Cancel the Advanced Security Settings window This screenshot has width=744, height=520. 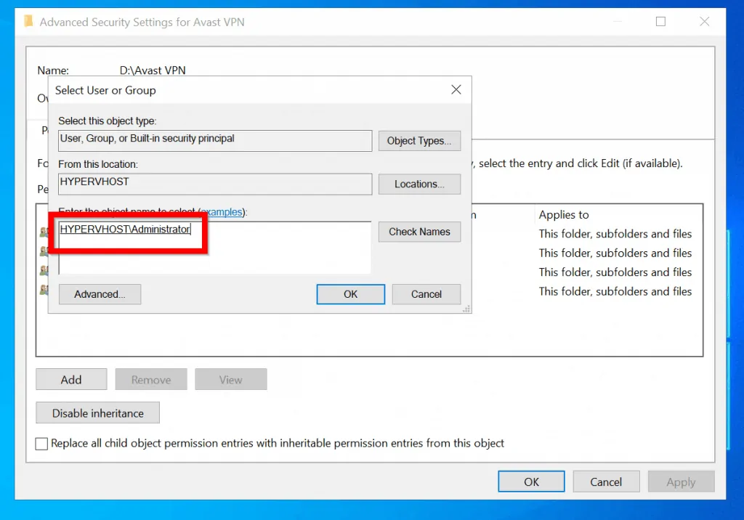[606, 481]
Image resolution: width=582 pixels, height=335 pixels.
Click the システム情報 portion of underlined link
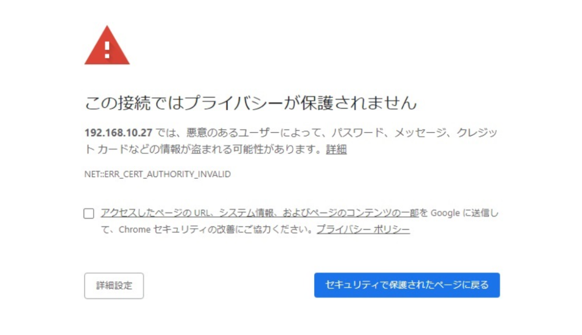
--------------------------------
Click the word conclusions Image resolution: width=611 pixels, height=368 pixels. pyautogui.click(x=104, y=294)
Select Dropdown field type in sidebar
--------------------------------
Could you copy out, character for character, the rows starting with the line that contains "Click the word" and running through the line that contains "Select Dropdown field type in sidebar", both included?

Click the word conclusions Image resolution: width=611 pixels, height=368 pixels. pyautogui.click(x=104, y=294)
Select Dropdown field type in sidebar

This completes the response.